It has long seemed that Philadelphia’s cultural community was destined to exist forever in New York’s shadow. Though it has had through its history great flourishes of home-grown creativity from Thomas Eakins and Frank Furness, great institutions like The Pennsylvania Academy of Fine Art and collections like the Barnes Foundation and the Annenberg. These were still not enough to overcome its “second city” status to its neighbor up the Jersey Turnpike.
But now Philadelphia seems to embracing its outsider status as an anti-New York where artists and can actually afford to live and start up collective galleries and exhibit spaces.

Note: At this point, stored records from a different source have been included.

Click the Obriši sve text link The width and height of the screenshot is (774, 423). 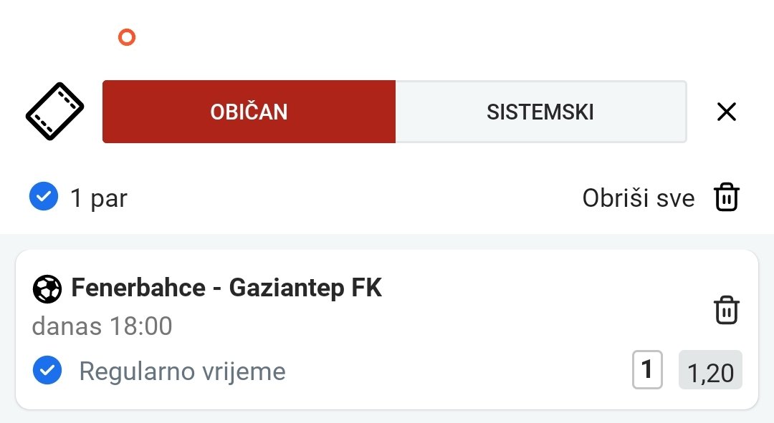pyautogui.click(x=638, y=198)
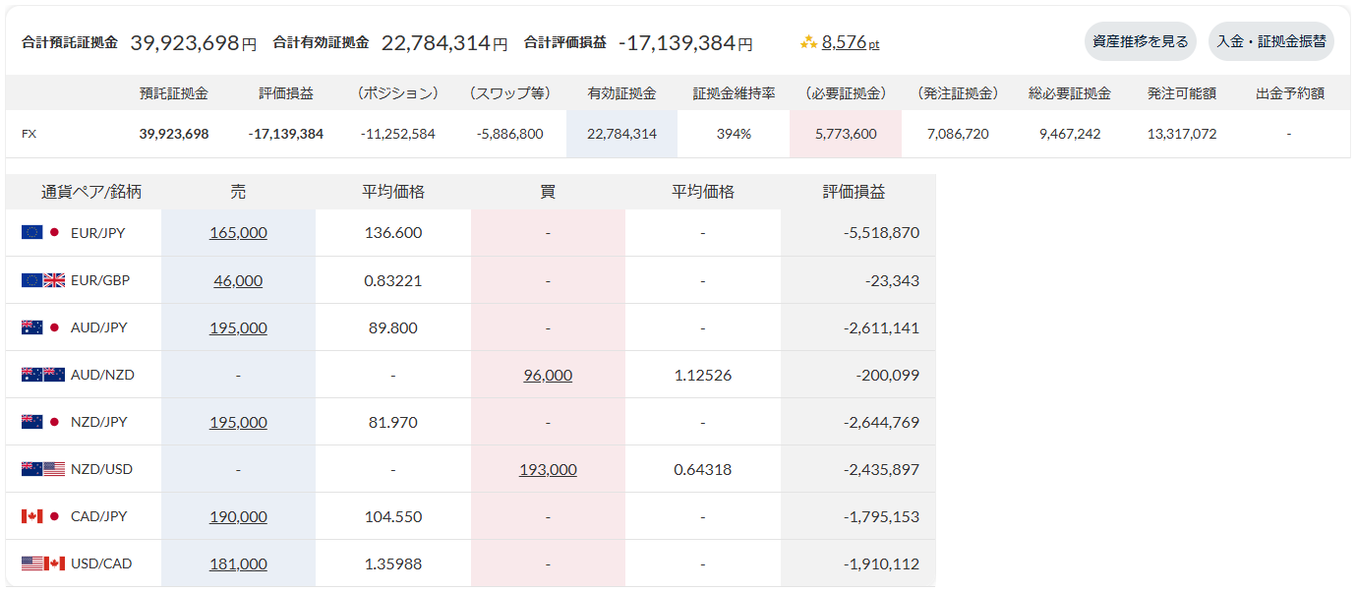Image resolution: width=1356 pixels, height=592 pixels.
Task: Open CAD/JPY sell quantity 190,000 link
Action: 238,516
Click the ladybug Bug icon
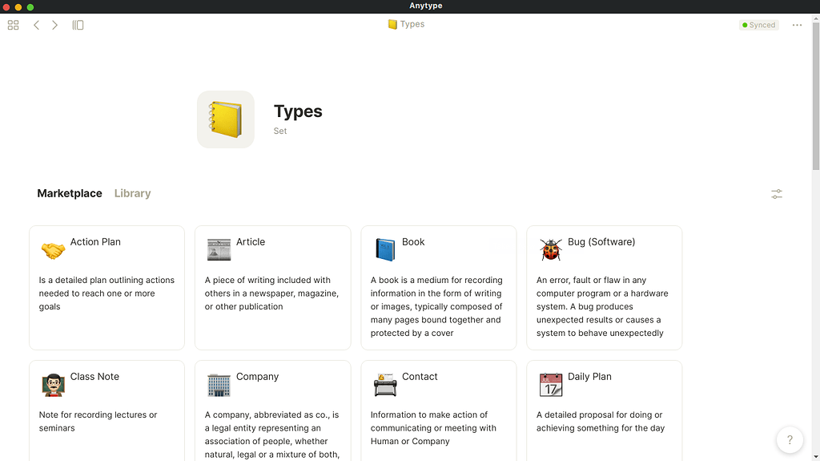This screenshot has height=461, width=820. click(550, 249)
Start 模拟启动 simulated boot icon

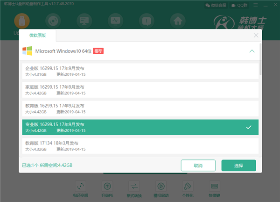(161, 186)
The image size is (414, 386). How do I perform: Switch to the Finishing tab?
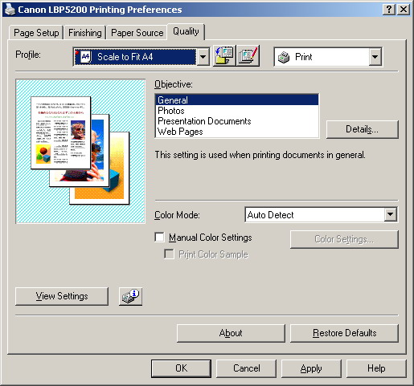tap(85, 33)
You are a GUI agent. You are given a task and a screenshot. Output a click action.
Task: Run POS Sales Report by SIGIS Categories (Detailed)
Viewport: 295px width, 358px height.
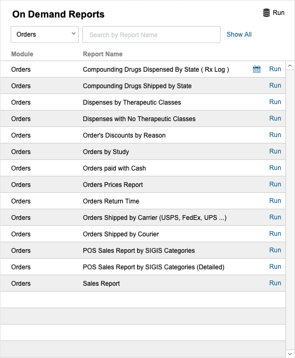(275, 266)
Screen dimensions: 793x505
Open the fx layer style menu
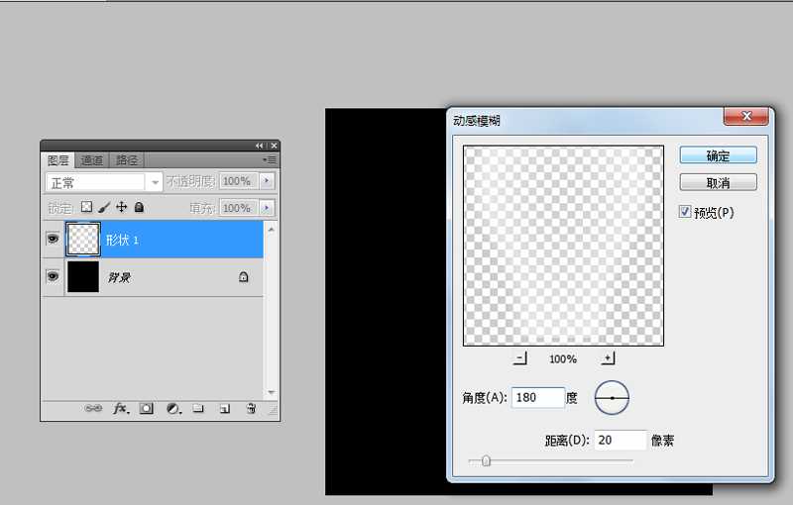click(x=120, y=408)
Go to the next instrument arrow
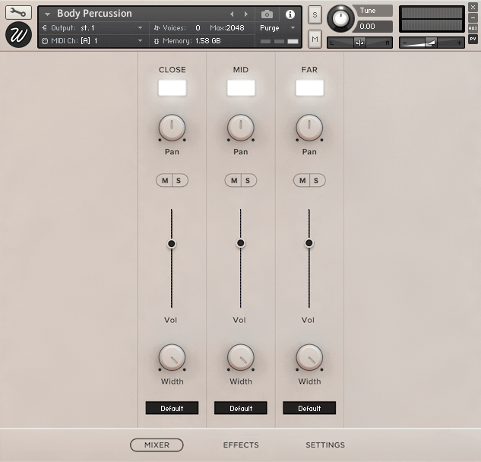 pyautogui.click(x=245, y=14)
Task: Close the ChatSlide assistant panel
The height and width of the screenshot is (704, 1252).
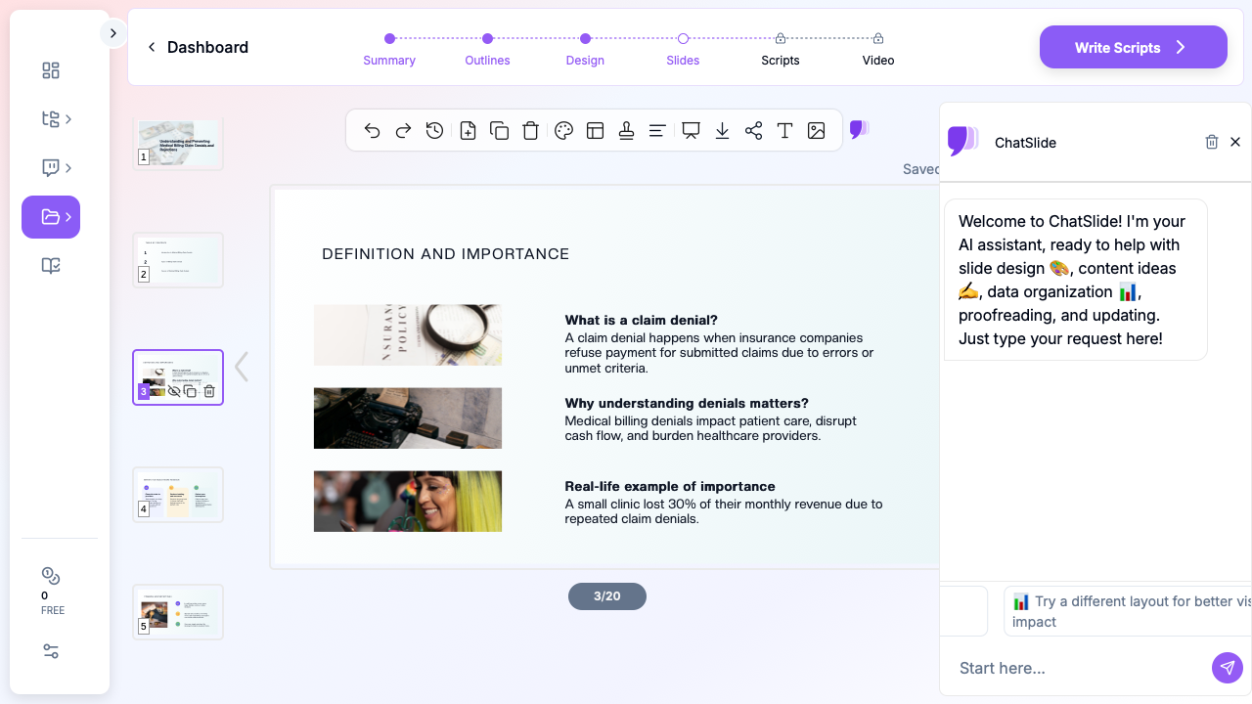Action: pos(1235,142)
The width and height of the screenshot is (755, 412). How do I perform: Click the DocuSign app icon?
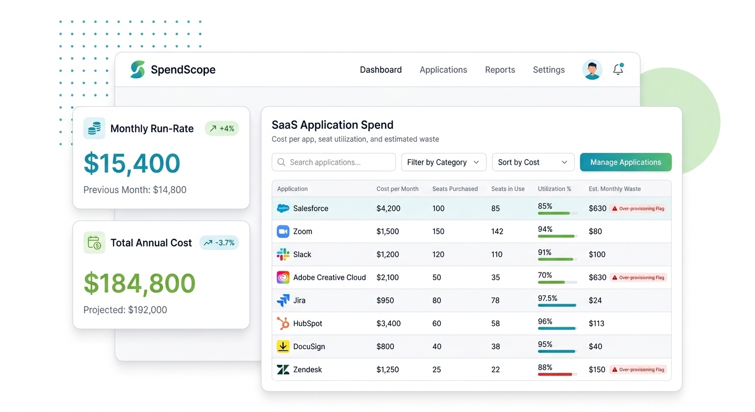tap(283, 347)
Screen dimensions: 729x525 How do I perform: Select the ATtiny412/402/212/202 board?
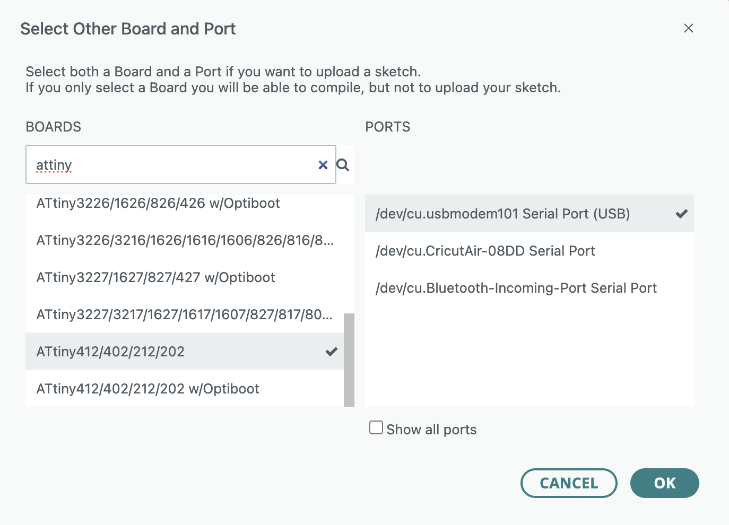coord(110,352)
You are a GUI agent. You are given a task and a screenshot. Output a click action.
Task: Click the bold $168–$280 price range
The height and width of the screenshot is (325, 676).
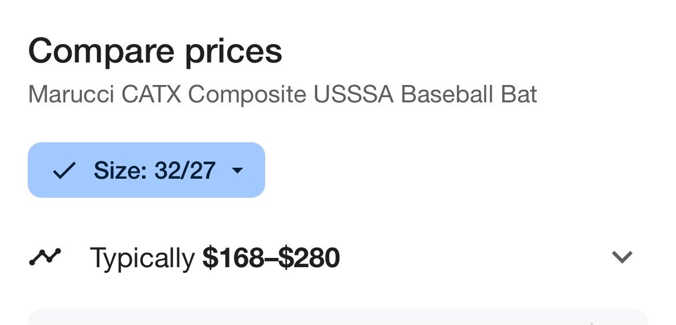(x=271, y=258)
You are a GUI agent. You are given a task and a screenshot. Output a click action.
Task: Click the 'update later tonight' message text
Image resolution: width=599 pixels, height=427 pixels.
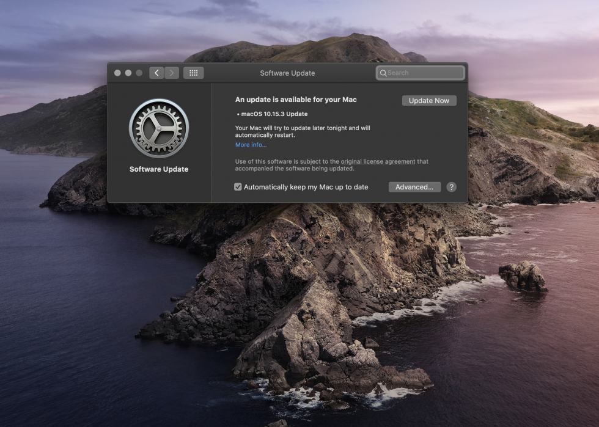(x=303, y=132)

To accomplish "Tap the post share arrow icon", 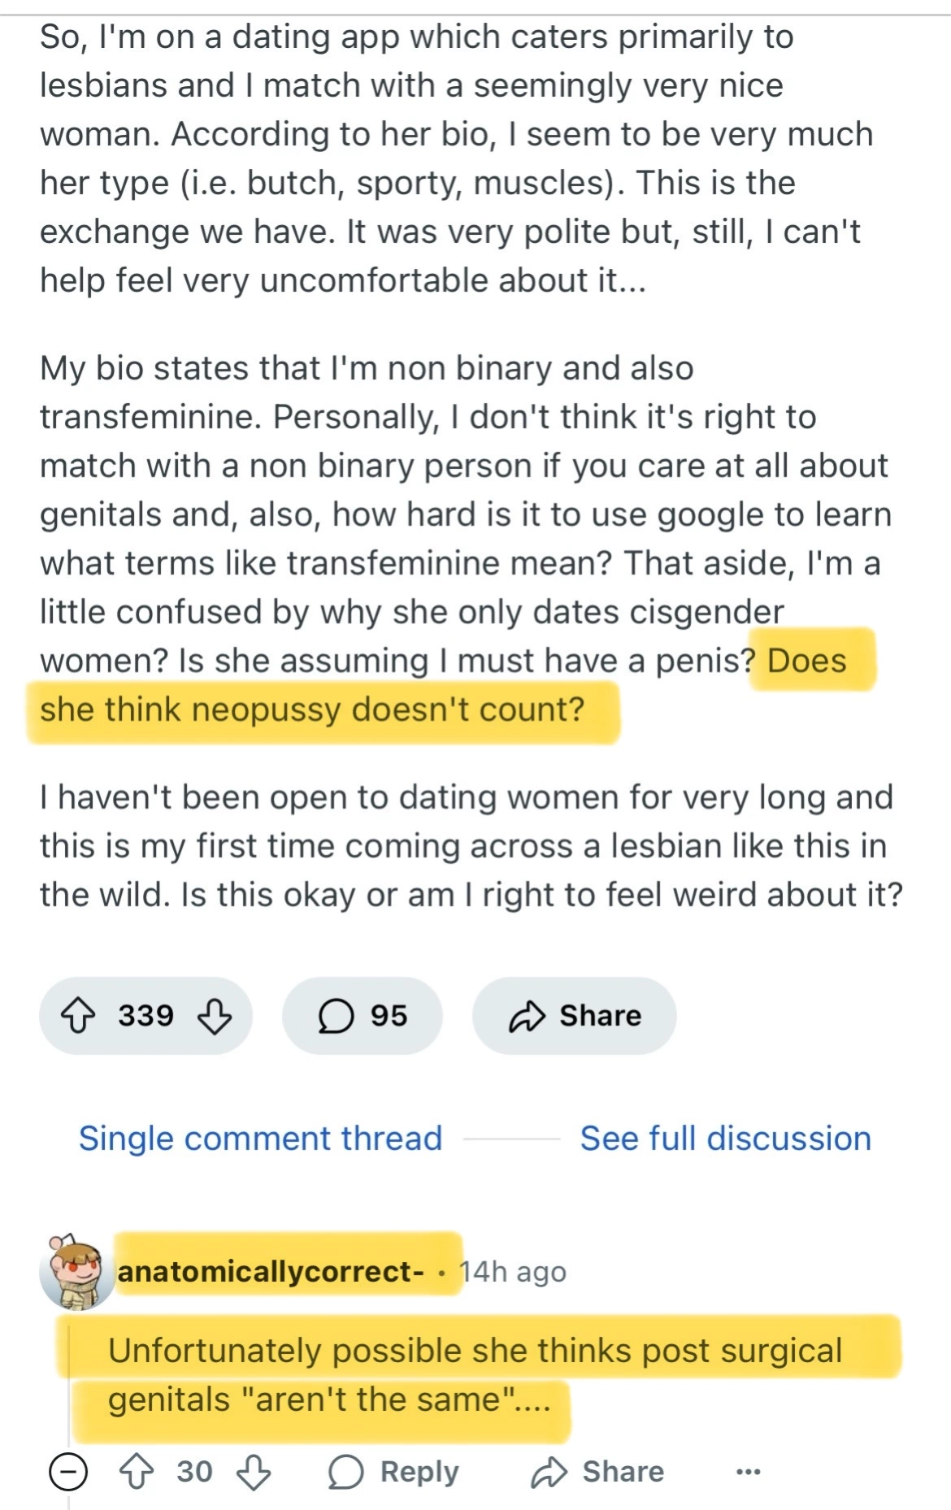I will point(527,1016).

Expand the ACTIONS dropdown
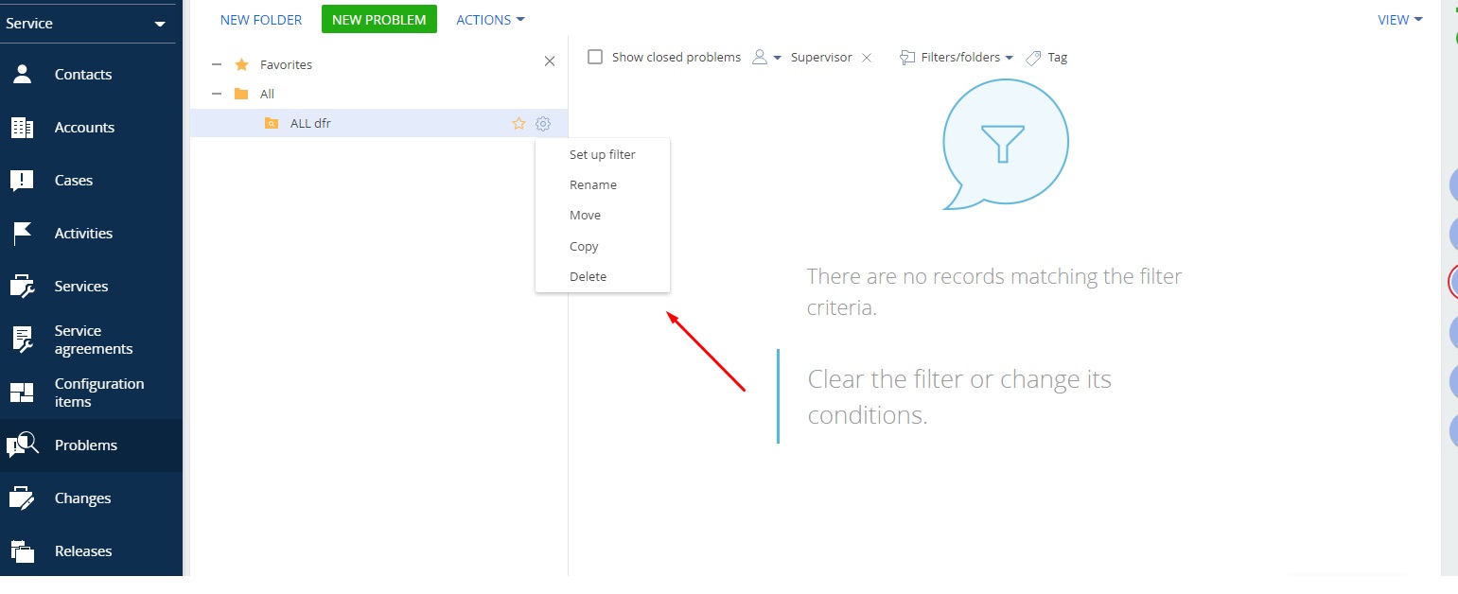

There is a month long exhibition on some of those organizations called Citywide that features an array of independent art groups currently active in Philadelphia. Citywide will be on view through the end of November and to get a good idea of the arts in the city visit 319 North 11th Street building where two spaces, Vox Populi and Napoleon have on diverse but compelling exhibits. Vox Populi gallery, itself a collective exhibit space is showing other groups including surveys of Termite TV which has been in existence for 22 years and Space 1026. In the small Napolean gallery the space has been give over to a real life version of Being John Malkevich with a 1/16 scale model of Tractions enormous collaborative work space at 4100 Haverford Avenue in West Philadelphia (which is itself hosting an exhibition for CItywide “If I told Him: A collated Portrait of Picasso”). The Traction model is not to be missed experience and brilliant bit of workmanship by the fourteen member collective of artists and craftspeople.
Then across town in West Philadelphia, on Walnut Street is Slought (v) Foundation that has been curating—under the direction of founder and director Aaron Levy—a totally unique definition of cultural production and art making since it was founded in 2002. The Foundation’s space is currently showing the artist Knut Asdam who has created a sound and film projection Egress that explores transformation-social, economic, linguistic, psychological, and “identity related and architectural processes of change.”
Then across Walnut street Slought has installed a chain link sculpture of intersecting panes on the McHarg plaza in front of PennDesign and the Frank Furness designed red stone Library. This architecturally defined space if a perfect for Asdams work which asserts “place is not only understood in terms of of generic urban surroundings, but also in relation to distinct histories, demographic conditions and architectures.” The Asdam show closes December 2 when Slought will undertake a public destruction of the sculpture.